[Collected data]
>>>
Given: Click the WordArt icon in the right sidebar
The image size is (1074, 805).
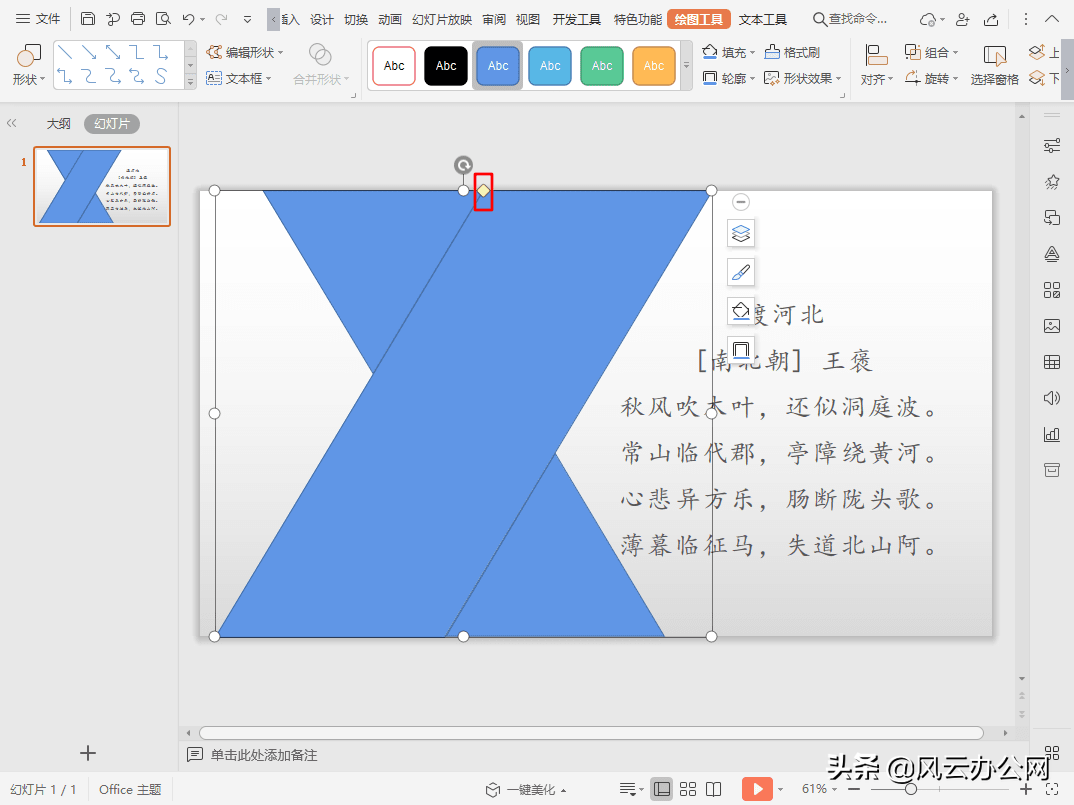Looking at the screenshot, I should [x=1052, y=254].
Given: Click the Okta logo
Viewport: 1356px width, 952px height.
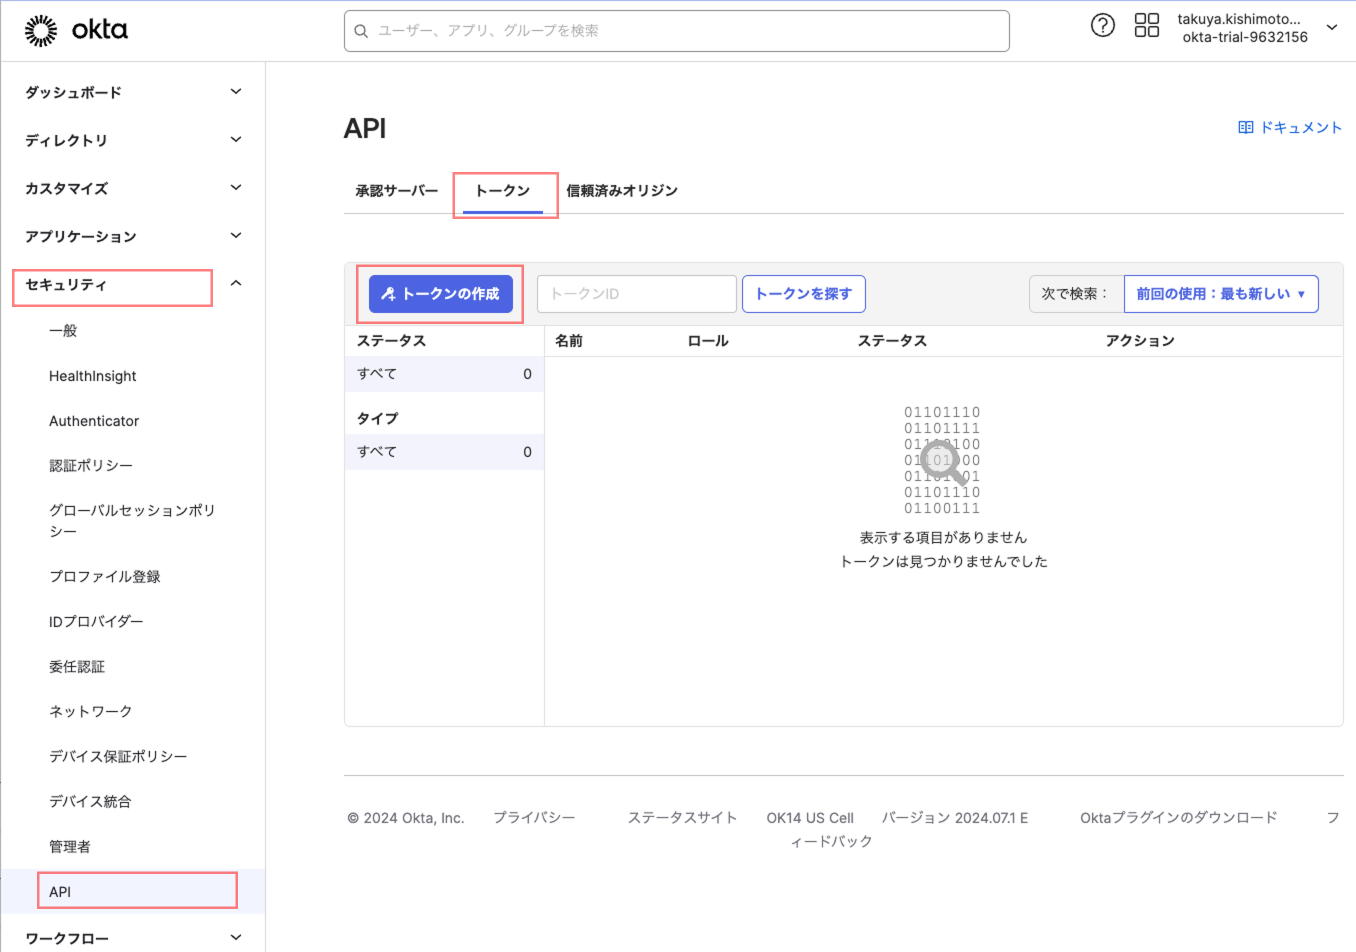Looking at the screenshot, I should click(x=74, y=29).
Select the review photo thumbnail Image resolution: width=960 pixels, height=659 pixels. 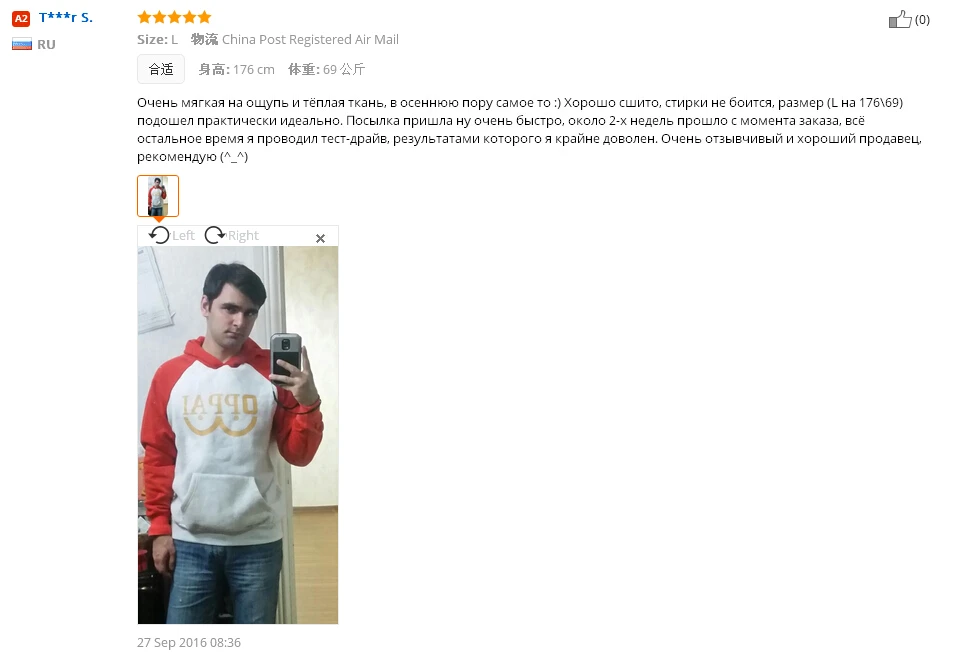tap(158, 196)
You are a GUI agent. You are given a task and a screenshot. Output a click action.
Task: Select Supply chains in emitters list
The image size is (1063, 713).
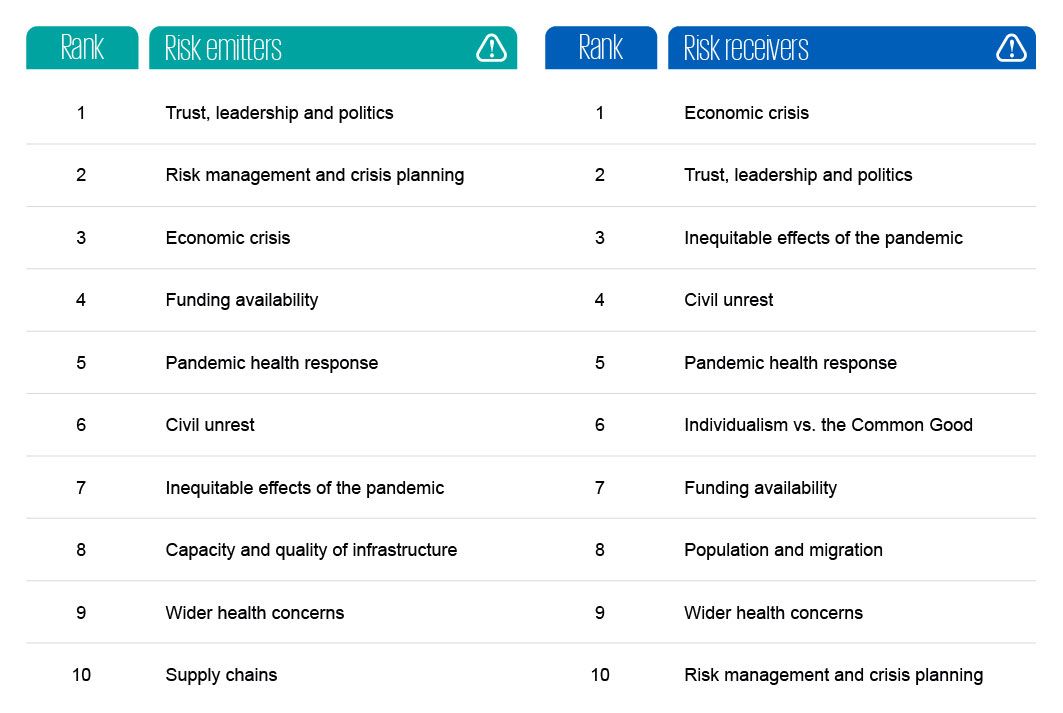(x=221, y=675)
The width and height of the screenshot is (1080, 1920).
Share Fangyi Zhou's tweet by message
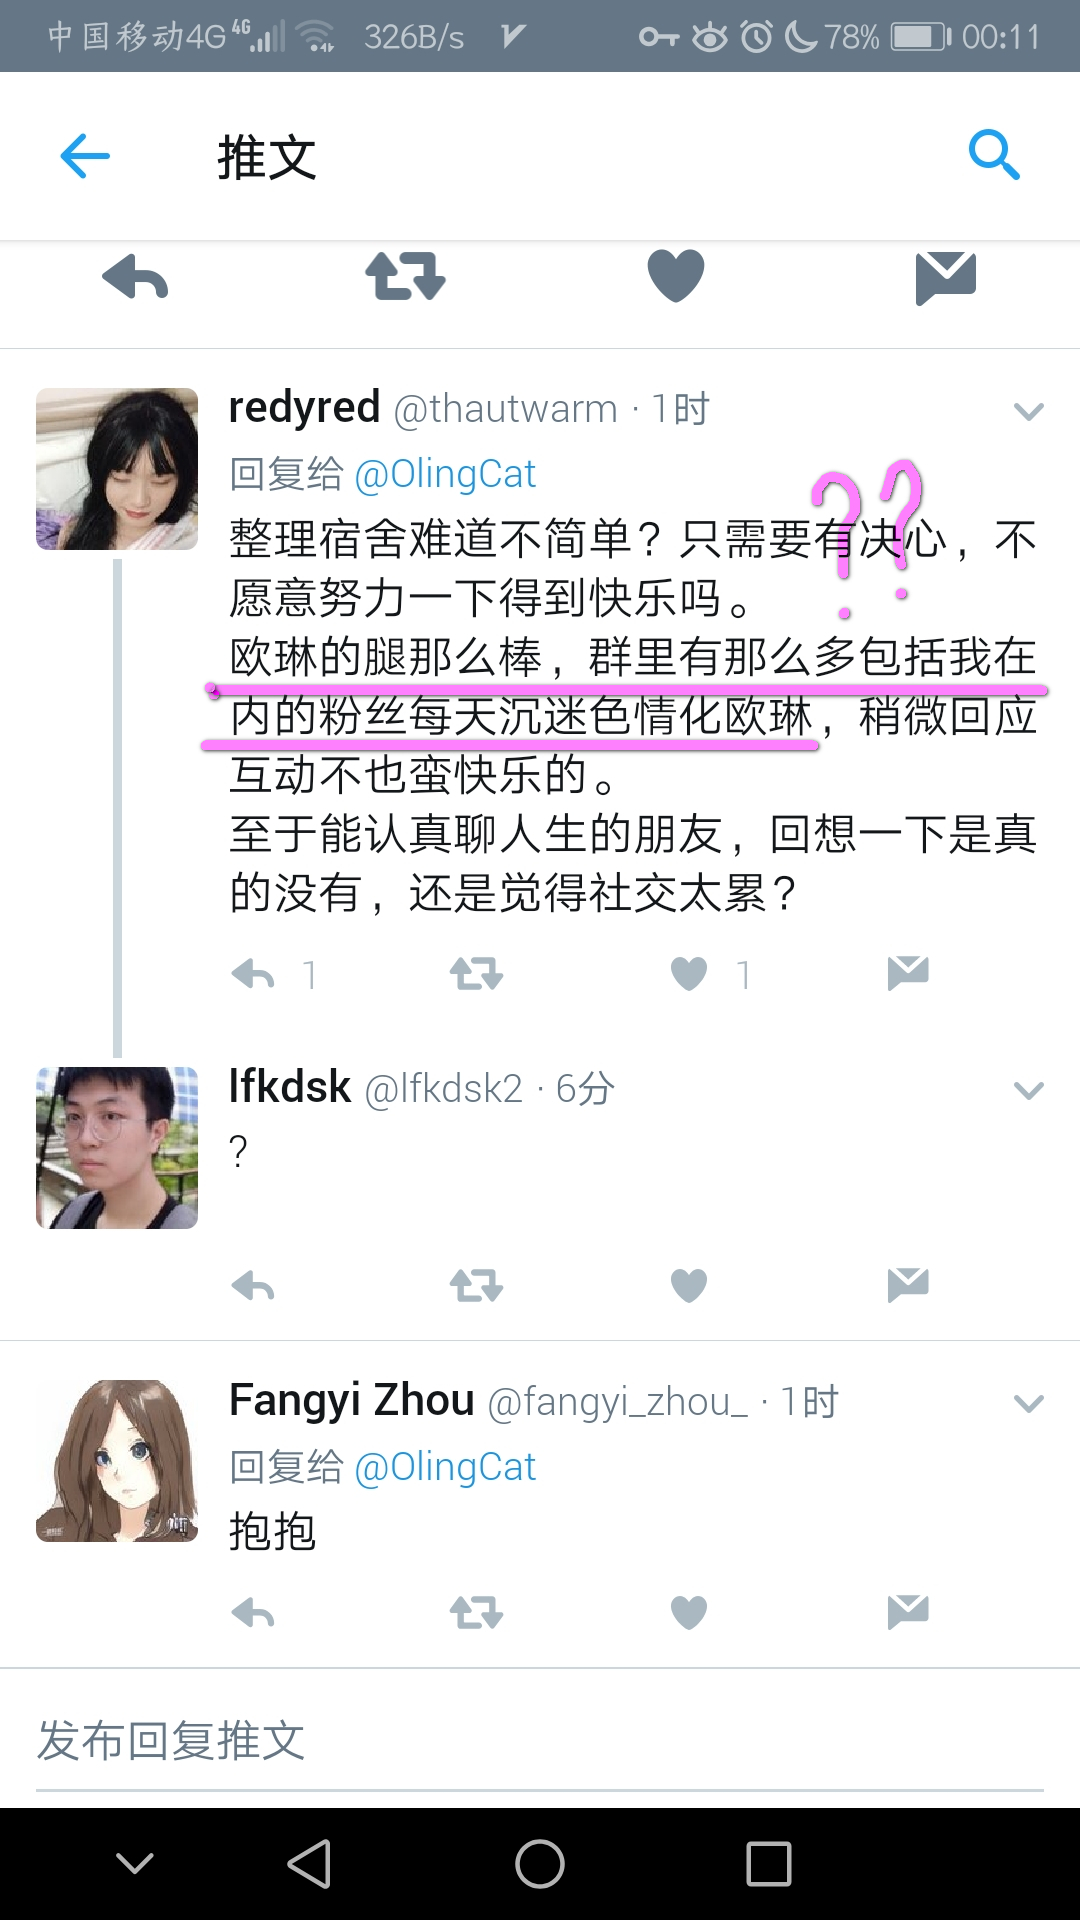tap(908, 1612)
<<<
- WHAT IS BEING ASKED: Please copy the data above word for word, but only from the line that contains "You are a GUI" through the final line, both included, and without the pictures.

- ANSWER TO THIS TASK:
You are a GUI agent. You are given a task and a screenshot. Output a click action.
Task: Select Supply chains in emitters list
The image size is (1063, 713).
(x=221, y=675)
The width and height of the screenshot is (1080, 1920).
Share Fangyi Zhou's tweet by message
tap(908, 1612)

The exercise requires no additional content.